这两者虽无因果关系,但确实存在关联,财政赤字为财税改革创造条件。12月25日,国务院印发《国务院办公厅关于优化完善地方政府专项债券管理机制的意见》(国办发[2024]52),明确扩大专项债券投向领域和用作项目资本金范围,优化专项债券项目审核和管理机制。试点开展专项债券项目“自审自发”,下放审核权限给试点的10个省(直辖)市及1个承担国家重大战略地区(雄安新区)。上述估计就是现阶段地方政府可以增加的“自主财力”。

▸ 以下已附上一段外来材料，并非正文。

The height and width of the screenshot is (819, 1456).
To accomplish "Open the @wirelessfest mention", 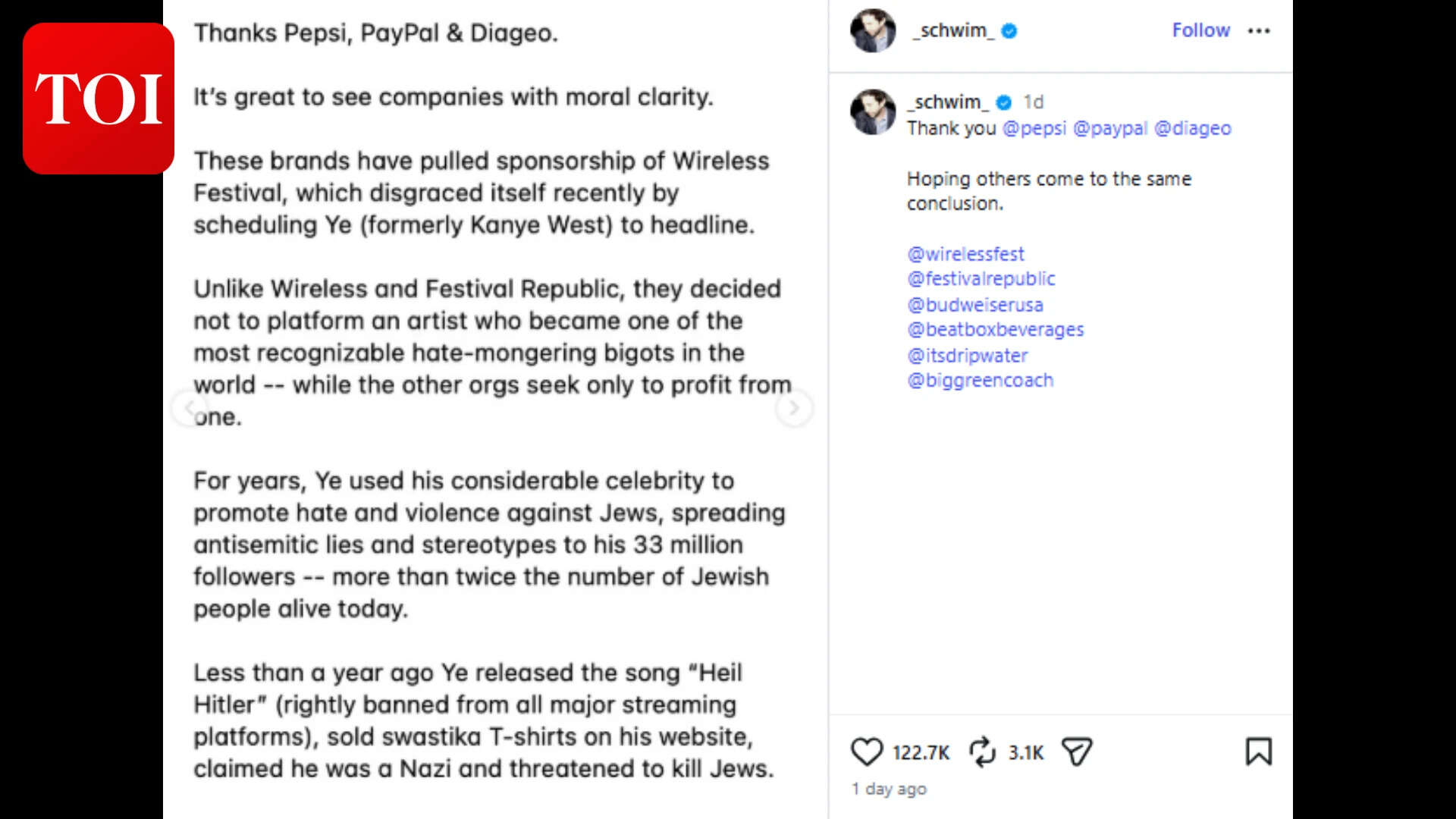I will coord(965,254).
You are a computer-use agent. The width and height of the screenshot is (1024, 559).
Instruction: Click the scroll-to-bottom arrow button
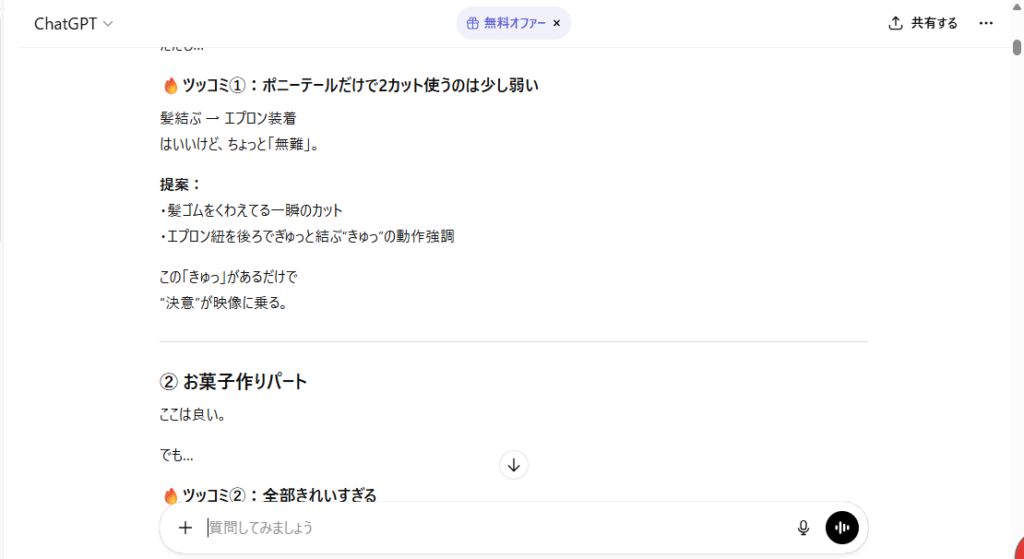coord(513,464)
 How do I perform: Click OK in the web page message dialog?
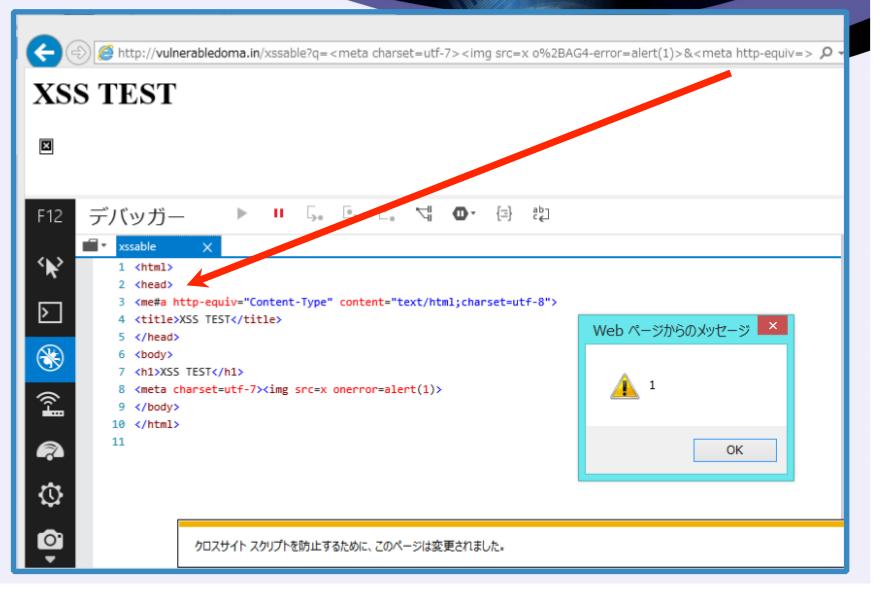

这里需要补充强调的是,下放专项债审核权限,并非意味着重走地方举债度日的老路,而是延续了自2018年以来“开前门堵后门”的政府债务优化管理方式;政府债券是政府融资的唯一合法途径,而发行政府债券是要依法纳入预算管理的。只有下放专项债审核权限,才能实现一定程度上的财权匹配事权,为终极的“匹配”提供管理事务与职能的实验。

同样是在12月25日,《增值税法》公布,自2026年1月1日起施行。财政部数据显示,2024年1—11月全国增值税收入61237亿元,约占全国税收收入的37.8%,可谓我国第一大税种。本次立法,虽未改变现行税制体系和税率征管等,但立法的意义在于税收法治,为推动财税体制改革表明立场。

全文梳理下来,令人感慨万千;纵使困难重重,改革依然向前。

当前,既要解决提振经济的实质性问题,又要兼顾和权衡各方利弊,守住基层底线,防止系统性风险。改革不可谓不艰难!

财政部会议相比中央经济工作会议而言,举措更加具体、详尽,总结下来就是一句话:“加大支出”。每一项目、每一方面的支出背后都是我们目前面临的困难和挑战。2025年,注定是不平凡的一年,是经济触底反弹的开始之年,也是财税体制改革走深走实的一年。